MADISON (WKOW) — Madison Sourdough, a popular Williamson Street bakery, has filed a lawsuit in federal court against its property insurer. The bakery claims Society Insurance rejected its claim for damages from lost business due to the COVID-19 pandemic and subsequent “safer at home” order in Wisconsin.

“American businesses are going to be experiencing billions and billions of dollars of losses and these same businesses paid a lot of money to have business interruption insurance,” said Tim Burns, the attorney representing Madison Sourdough in the lawsuit.

According to the federal suit, filed in the Eastern District of Wisconsin, Madison Sourdough claims that “in the special property coverage form, Society Insurance did not exclude or limit coverage for losses from viruses.”

Rebecca Kollman, Corporate Marketing Manager for the Fond du Lac-based insurer said Thursday that the company does not comment on ongoing litigation.

“We look forward to a favorable resolution of this situation in the near future,” Kollman said.

Andy Franken, President of the Wisconsin Insurance Alliance, said it is not reasonable to expect property insurers to cover losses related to COVID-19.

“Under the contracts that are vastly used in the industry, virus protection is excluded,” Franken said. “Premiums were not collected to pay for this type of payout.”
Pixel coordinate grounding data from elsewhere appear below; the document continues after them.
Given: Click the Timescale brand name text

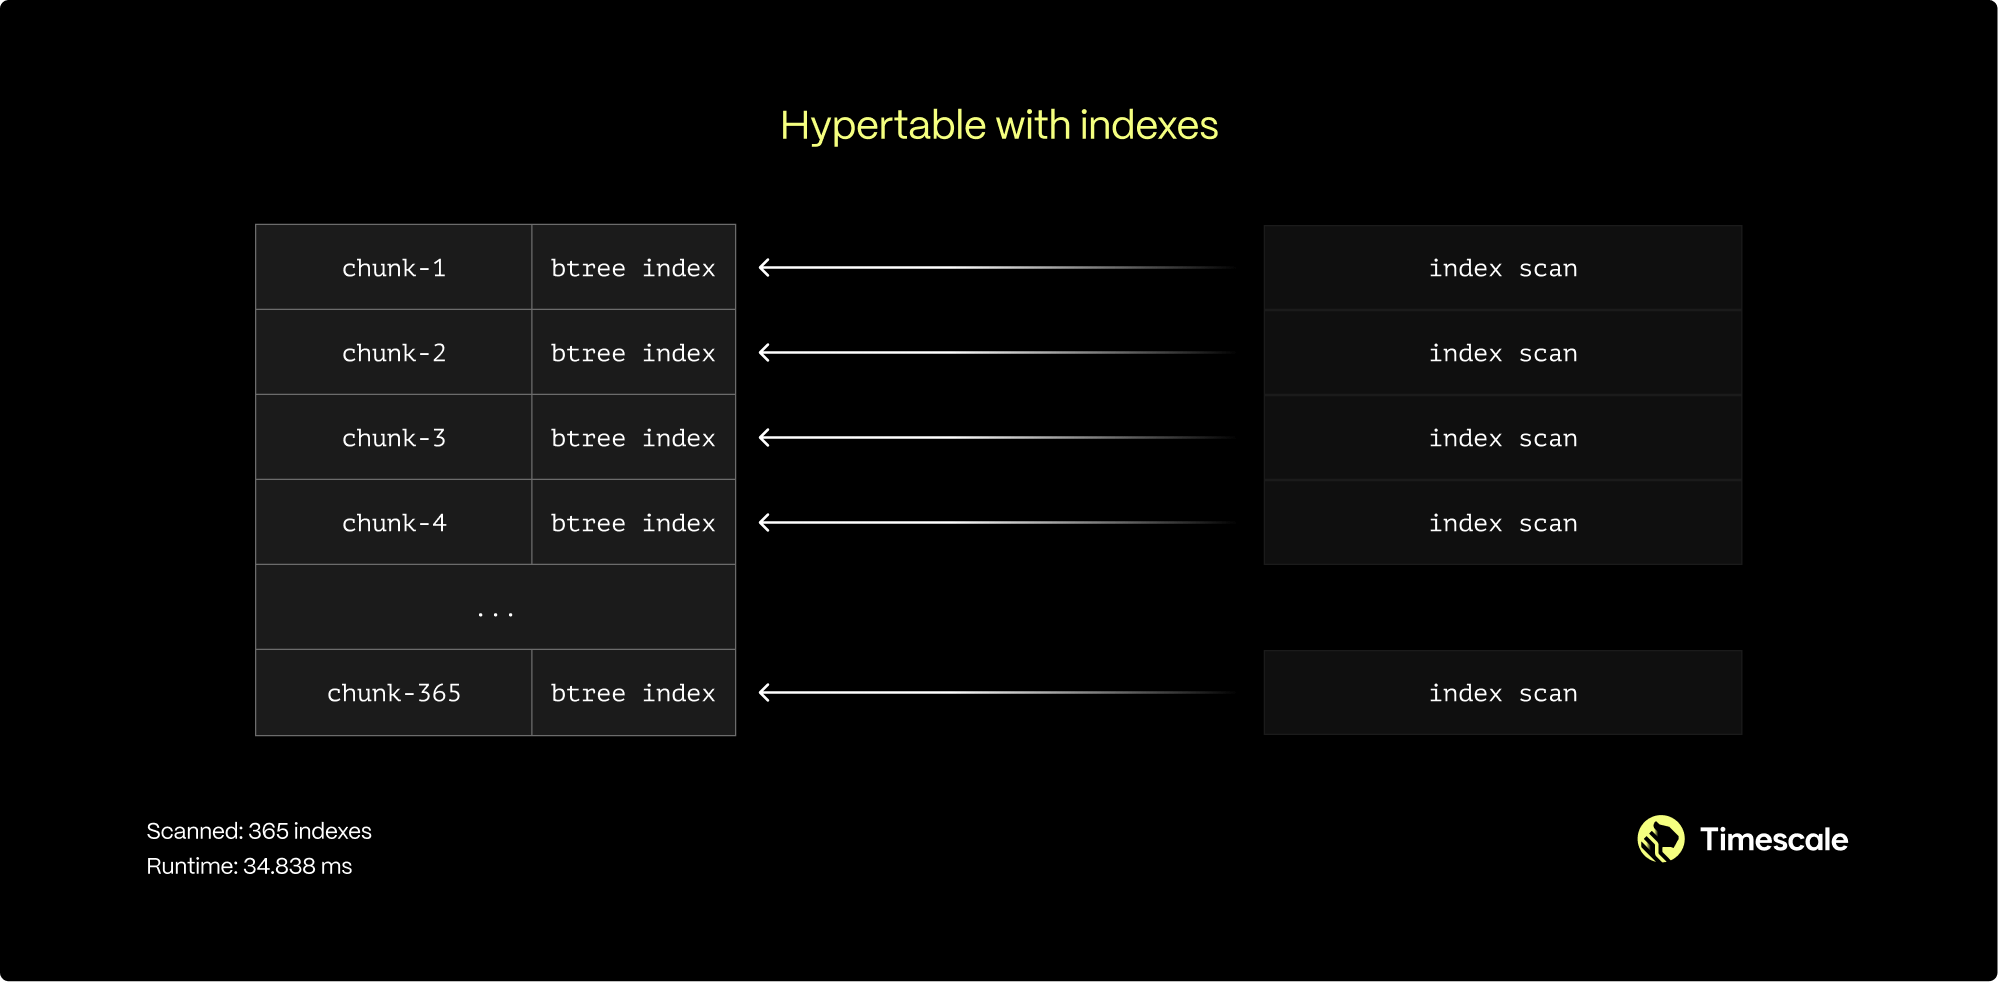Looking at the screenshot, I should [x=1773, y=840].
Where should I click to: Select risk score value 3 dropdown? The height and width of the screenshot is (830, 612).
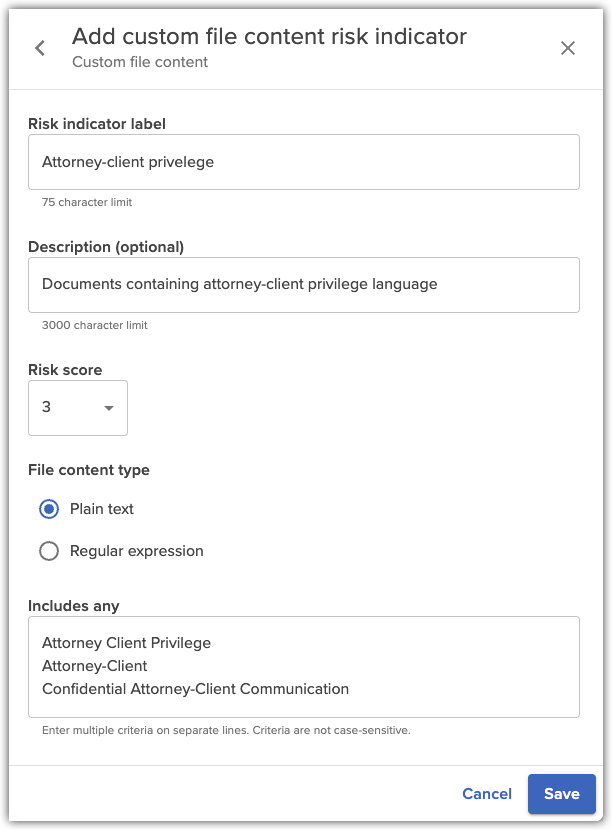tap(78, 408)
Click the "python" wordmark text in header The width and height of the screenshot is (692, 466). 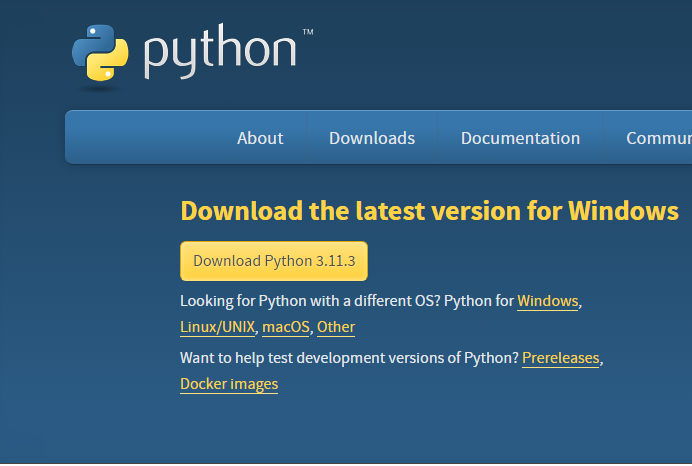(x=220, y=54)
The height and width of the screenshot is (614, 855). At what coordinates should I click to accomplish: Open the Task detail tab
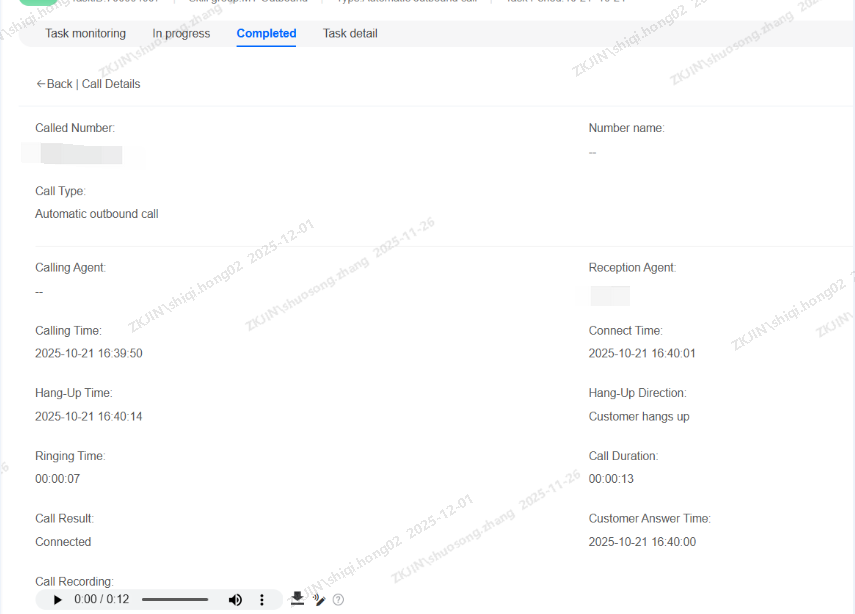[350, 33]
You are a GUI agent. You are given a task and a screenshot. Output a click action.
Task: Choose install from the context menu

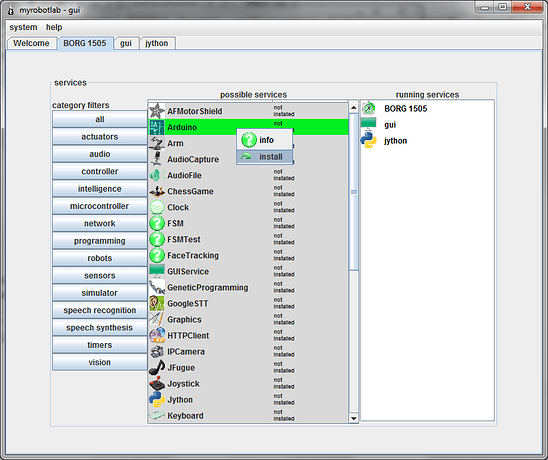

The lawsuit argues that “contamination” is cause for the insurer to pay out a claim; Burn said COVID-19 constitutes contamination as it resulted in the closure or suspension of business.

Madison Sourdough is currently allowing customers to place orders ahead of time and pick them up on Fridays and Saturdays.

“(Insurers are) not behaving in the way they promised to behave, they aren’t behaving in the way they told regulators their policies worked,” Burns said.

Burns said he is combining the lawsuit with several other similar cases in a Chicago federal court. He said his goal is to help create a large class action case involving numerous businesses and their insurers.

Burns said he suspects the end result will be a large single settlement with insurers funding a payout to each of the plaintiff businesses.

“The defendant, in this case, the insurance companies, will eventually come to the point where they agree to put up X amount of money that ensures their survival but still gives a large portion of these claims paid,” Burns said. “And that’s likely what will happen here.”